- What is required: Reproduce the records below, substituting "Goal:" for every occurrence of "Instruction:" and keeping everything else the same.

- Material provided:
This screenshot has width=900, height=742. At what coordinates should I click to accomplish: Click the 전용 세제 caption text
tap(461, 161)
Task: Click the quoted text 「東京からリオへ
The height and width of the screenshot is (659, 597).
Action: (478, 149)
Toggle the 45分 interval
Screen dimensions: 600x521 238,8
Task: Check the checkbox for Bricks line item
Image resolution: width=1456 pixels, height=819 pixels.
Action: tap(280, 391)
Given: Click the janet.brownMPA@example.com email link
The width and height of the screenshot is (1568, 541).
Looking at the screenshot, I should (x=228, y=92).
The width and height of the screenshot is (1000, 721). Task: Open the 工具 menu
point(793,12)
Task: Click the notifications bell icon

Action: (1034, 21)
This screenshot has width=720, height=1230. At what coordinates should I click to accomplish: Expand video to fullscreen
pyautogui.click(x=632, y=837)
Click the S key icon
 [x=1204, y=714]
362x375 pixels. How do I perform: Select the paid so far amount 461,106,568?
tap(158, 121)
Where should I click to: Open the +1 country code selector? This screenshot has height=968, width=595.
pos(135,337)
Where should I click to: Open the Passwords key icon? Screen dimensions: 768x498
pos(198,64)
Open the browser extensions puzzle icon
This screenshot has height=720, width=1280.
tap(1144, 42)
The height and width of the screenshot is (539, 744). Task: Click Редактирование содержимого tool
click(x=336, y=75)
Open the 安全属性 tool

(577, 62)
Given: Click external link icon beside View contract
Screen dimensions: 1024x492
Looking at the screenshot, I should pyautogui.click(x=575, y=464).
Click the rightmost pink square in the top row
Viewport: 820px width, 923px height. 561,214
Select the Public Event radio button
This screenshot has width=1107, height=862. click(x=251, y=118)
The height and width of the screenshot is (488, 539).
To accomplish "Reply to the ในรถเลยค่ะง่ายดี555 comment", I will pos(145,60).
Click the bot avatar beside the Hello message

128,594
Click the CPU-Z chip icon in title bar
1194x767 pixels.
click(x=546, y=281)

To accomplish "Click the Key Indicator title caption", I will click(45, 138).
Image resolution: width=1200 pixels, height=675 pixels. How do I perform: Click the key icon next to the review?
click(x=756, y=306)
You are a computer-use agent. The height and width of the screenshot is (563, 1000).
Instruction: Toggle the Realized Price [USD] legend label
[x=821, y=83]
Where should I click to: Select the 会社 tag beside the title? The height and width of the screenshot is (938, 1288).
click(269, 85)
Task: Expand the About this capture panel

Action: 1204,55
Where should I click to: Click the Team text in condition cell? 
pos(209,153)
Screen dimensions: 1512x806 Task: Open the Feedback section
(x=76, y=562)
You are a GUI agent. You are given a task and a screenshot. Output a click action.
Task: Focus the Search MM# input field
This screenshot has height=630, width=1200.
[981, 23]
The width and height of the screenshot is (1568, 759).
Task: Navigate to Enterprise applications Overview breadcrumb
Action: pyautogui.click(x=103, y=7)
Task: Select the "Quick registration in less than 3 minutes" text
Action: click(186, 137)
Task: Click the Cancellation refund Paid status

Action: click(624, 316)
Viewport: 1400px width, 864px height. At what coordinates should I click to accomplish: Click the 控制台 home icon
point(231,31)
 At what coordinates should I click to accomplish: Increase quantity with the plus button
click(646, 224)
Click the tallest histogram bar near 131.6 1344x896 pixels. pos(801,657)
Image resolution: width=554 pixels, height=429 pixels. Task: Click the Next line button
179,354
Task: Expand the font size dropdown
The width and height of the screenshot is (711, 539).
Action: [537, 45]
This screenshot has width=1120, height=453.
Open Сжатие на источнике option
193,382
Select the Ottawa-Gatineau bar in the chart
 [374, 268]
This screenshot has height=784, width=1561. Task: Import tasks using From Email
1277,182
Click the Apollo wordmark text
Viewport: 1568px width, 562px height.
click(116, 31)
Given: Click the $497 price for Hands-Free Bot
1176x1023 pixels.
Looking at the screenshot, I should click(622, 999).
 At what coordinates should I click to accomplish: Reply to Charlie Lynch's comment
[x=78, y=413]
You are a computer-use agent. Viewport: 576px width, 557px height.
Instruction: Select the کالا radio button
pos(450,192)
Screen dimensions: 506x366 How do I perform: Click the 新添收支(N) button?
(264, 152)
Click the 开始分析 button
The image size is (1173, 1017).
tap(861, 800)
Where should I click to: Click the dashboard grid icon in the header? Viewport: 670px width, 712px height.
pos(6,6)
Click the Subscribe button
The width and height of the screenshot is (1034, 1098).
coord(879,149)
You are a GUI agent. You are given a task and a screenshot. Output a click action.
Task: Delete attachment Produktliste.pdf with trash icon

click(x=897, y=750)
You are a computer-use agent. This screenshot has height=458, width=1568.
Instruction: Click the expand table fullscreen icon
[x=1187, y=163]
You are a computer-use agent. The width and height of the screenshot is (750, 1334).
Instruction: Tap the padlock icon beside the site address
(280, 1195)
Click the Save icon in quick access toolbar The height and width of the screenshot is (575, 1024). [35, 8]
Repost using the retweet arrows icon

- Reply:
This screenshot has width=900, height=742. At what coordinates should I click to accomplish: Click the 전용 세제 caption text
tap(461, 161)
Task: Click the quoted text 「東京からリオへ
The height and width of the screenshot is (659, 597).
Action: (478, 149)
Toggle the 45分 interval
Screen dimensions: 600x521 238,8
Task: Check the checkbox for Bricks line item
Image resolution: width=1456 pixels, height=819 pixels.
Action: tap(280, 391)
Given: Click the janet.brownMPA@example.com email link
The width and height of the screenshot is (1568, 541).
Looking at the screenshot, I should (x=228, y=92).
The width and height of the screenshot is (1000, 721). Task: Open the 工具 menu
point(793,12)
Task: Click the notifications bell icon

Action: (1034, 21)
This screenshot has width=720, height=1230. At what coordinates should I click to accomplish: Expand video to fullscreen
pyautogui.click(x=632, y=837)
Click the S key icon
 [x=1204, y=714]
362x375 pixels. How do I perform: Select the paid so far amount 461,106,568?
tap(158, 121)
Where should I click to: Open the +1 country code selector? This screenshot has height=968, width=595.
pos(135,337)
Where should I click to: Open the Passwords key icon? Screen dimensions: 768x498
pos(198,64)
Open the browser extensions puzzle icon
This screenshot has height=720, width=1280.
tap(1144, 42)
The height and width of the screenshot is (539, 744). Task: Click Редактирование содержимого tool
click(x=336, y=75)
Open the 安全属性 tool

(577, 62)
Given: Click external link icon beside View contract
Screen dimensions: 1024x492
Looking at the screenshot, I should pyautogui.click(x=575, y=464).
Click the rightmost pink square in the top row
Viewport: 820px width, 923px height. 561,214
Select the Public Event radio button
This screenshot has width=1107, height=862. click(x=251, y=118)
The height and width of the screenshot is (488, 539).
To accomplish "Reply to the ในรถเลยค่ะง่ายดี555 comment", I will pos(145,60).
Click the bot avatar beside the Hello message

128,594
Click the CPU-Z chip icon in title bar
1194x767 pixels.
click(x=546, y=281)

To accomplish "Click the Key Indicator title caption", I will click(45, 138).
Image resolution: width=1200 pixels, height=675 pixels. How do I perform: Click the key icon next to the review?
click(x=756, y=306)
You are a computer-use agent. The height and width of the screenshot is (563, 1000).
Goal: Toggle the Realized Price [USD] legend label
[x=821, y=83]
Where should I click to: Select the 会社 tag beside the title? The height and width of the screenshot is (938, 1288).
click(269, 85)
Task: Expand the About this capture panel

Action: 1204,55
Where should I click to: Click the Team text in condition cell? 
pos(209,153)
Screen dimensions: 1512x806 Task: Open the Feedback section
(x=76, y=562)
You are a GUI agent. You are given a task and a screenshot. Output a click action.
Task: Focus the Search MM# input field
This screenshot has height=630, width=1200.
[981, 23]
The width and height of the screenshot is (1568, 759).
Task: Navigate to Enterprise applications Overview breadcrumb
Action: pyautogui.click(x=103, y=7)
Task: Select the "Quick registration in less than 3 minutes" text
Action: click(186, 137)
Task: Click the Cancellation refund Paid status

Action: click(624, 316)
Viewport: 1400px width, 864px height. At what coordinates should I click to accomplish: Click the 控制台 home icon
point(231,31)
 At what coordinates should I click to accomplish: Increase quantity with the plus button
click(646, 224)
Click the tallest histogram bar near 131.6 1344x896 pixels. pos(801,657)
Image resolution: width=554 pixels, height=429 pixels. Task: Click the Next line button
179,354
Task: Expand the font size dropdown
The width and height of the screenshot is (711, 539).
Action: [537, 45]
This screenshot has width=1120, height=453.
Open Сжатие на источнике option
193,382
Select the Ottawa-Gatineau bar in the chart
 [374, 268]
This screenshot has height=784, width=1561. Task: Import tasks using From Email
1277,182
Click the Apollo wordmark text
Viewport: 1568px width, 562px height.
click(116, 31)
Given: Click the $497 price for Hands-Free Bot
1176x1023 pixels.
Looking at the screenshot, I should click(622, 999).
 At what coordinates should I click to accomplish: Reply to Charlie Lynch's comment
[x=78, y=413]
You are a computer-use agent. Viewport: 576px width, 557px height.
Goal: Select the کالا radio button
pos(450,192)
Screen dimensions: 506x366 How do I perform: Click the 新添收支(N) button?
(264, 152)
Click the 开始分析 button
The image size is (1173, 1017).
tap(861, 800)
Where should I click to: Click the dashboard grid icon in the header? Viewport: 670px width, 712px height.
pos(6,6)
Click the Subscribe button
The width and height of the screenshot is (1034, 1098).
coord(879,149)
You are a GUI agent. You are given a task and a screenshot. Output a click action.
Task: Delete attachment Produktliste.pdf with trash icon

click(x=897, y=750)
You are a computer-use agent. This screenshot has height=458, width=1568.
Goal: Click the expand table fullscreen icon
[x=1187, y=163]
You are a computer-use agent. The width and height of the screenshot is (750, 1334).
Goal: Tap the padlock icon beside the site address
(280, 1195)
Click the Save icon in quick access toolbar The height and width of the screenshot is (575, 1024). [35, 8]
Repost using the retweet arrows icon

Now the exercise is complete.